Jono looked from the woman at the bar still sipping her drink to the werecreatures he doubted were there to check up on him like Nicholas.

This is going to get messy.

“You blokes here to drink?” Jono asked, watching as the five fanned out across the bar.

“Now why would we spend our hard-earned money at a place like this?” Theodore said.

Jono stared him down, noting the not so subtle shift of muscle beneath the other man’s dark clothing and the gloves he wore. Theodore hadn’t bothered with a winter coat, and neither had his fellow pack members. Their clothing looked old and worn—perfect for losing when one shifted form.
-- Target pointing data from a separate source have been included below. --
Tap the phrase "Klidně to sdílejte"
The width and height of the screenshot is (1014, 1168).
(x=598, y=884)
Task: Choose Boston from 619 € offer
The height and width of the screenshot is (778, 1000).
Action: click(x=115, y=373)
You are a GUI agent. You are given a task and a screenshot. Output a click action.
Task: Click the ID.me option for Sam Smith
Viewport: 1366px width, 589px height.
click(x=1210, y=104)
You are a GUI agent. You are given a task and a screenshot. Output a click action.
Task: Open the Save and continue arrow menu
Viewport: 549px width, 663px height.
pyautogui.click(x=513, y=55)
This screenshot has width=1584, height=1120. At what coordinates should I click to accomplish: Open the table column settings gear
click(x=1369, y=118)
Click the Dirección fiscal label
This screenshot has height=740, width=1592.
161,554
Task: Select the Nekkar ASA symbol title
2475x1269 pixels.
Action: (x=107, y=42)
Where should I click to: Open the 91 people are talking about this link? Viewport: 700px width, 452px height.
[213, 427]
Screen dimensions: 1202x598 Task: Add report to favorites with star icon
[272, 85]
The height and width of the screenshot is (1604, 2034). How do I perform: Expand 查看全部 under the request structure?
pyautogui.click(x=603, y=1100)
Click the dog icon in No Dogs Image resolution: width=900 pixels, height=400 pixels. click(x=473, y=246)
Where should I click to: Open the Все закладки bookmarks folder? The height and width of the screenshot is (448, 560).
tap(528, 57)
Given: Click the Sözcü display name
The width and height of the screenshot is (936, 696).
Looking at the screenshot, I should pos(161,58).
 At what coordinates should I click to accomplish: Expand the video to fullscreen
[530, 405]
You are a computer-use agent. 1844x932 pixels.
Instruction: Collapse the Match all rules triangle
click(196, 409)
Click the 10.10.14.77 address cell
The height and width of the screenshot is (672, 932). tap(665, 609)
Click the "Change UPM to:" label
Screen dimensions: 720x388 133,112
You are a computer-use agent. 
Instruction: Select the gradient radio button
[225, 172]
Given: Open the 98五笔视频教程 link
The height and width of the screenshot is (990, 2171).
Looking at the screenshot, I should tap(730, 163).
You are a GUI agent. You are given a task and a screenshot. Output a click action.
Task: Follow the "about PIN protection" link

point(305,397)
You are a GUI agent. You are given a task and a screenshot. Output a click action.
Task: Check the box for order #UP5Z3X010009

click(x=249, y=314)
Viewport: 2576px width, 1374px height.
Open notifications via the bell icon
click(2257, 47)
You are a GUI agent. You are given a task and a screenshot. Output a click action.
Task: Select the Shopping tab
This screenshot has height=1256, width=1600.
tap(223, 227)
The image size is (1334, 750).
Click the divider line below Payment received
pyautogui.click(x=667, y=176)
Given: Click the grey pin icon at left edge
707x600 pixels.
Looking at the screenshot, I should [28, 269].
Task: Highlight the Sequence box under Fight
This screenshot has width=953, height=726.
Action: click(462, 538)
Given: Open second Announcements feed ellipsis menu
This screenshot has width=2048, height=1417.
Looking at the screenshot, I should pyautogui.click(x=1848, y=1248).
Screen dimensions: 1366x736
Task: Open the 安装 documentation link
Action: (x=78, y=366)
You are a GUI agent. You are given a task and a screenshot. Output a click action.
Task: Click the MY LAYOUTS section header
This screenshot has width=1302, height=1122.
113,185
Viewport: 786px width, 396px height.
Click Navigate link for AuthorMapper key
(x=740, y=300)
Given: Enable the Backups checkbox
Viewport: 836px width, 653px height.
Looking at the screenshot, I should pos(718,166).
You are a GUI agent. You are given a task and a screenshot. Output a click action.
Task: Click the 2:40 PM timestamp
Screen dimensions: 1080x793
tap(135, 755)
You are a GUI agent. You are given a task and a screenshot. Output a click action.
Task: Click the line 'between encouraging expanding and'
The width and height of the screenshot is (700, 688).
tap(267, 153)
“Hey, lady,” the only woman in Theodore’s group said. “You should leave.”

The woman sighed and set down her drink. “I detest when food thinks it has the right to give me orders.”

Her words sent ice cascading down Jono’s spine. Theodore’s expression became uneasy. Jono took a step away from her, his back to the bar and its shelves full of liquor bottles. He flexed his hands, bones and muscles shifting to allow claws to form at the tips of his fingers in lieu of fingernails.

Jono split his attention between the two sets of adversaries, weighing his options. She watched him move with eyes that were no longer blue but a discomforting iridescent green. As he watched, her blonde hair lost its luster, the pale color disappearing into oily black strands that grew and grew until they tangled around her rapidly growing body.

Her glamour melted away, leaving behind something bitter, ugly, and unkind.

A spindly torso replaced her curves, rising up from a fat spider’s body covered in bristly hair. Eight spider legs extended outward from the bulbous arachnid body while human hands clawed at the wooden counter. Standing as tall as he was, with dark gray skin that faded to black spider legs, the only bit of brightness on it was its eyes.

Its hair moved on its own accord, lifting and sliding all around its body. Jono ducked when a heavy lock of hair cut through where he’d been standing, slamming through liquor bottles on a shelf behind him. Alcohol and glass shards exploded around him, drenching Jono in rum and vodka.

More of its hair lashed out at the other werecreatures in the bar. Theodore missed being stabbed through the chest by vaulting over the bar to duck behind the work area where Jono was. Trapped between the two, Jono focused on the more immediate threat.

“You have something of ours,” the fae hissed, its hair a writhing, living thing around its body. “You smell like it.”

“Fuck off,” Jono said as he reached up and slammed his hand against the edge of the bar—right over the command trigger. “And get thefuckout.”

The intent was all in the feeling and directed at the threat. The magic burned his hand, but Jono didn’t pull away. When he was younger, he would have, but being with Patrick had taught him that magic wasn’t always bad.

The protective wards flared around the bar, the walls burning with them. The fae shrieked with fury, lifting two front legs and slamming their hooked ends into the wooden counter, as if that would keep it from being tossed out.

Tempest was a public space; no threshold encircled it. The magic embedded in its walls filled the space, focusing on the threat Jono wanted dealt with first. A noise Jono felt more than heard filled the air, and the fae was lifted off the floor and carried out of the bar by magical means. The door crumpled when it hit, breaking apart from the weight of the fae.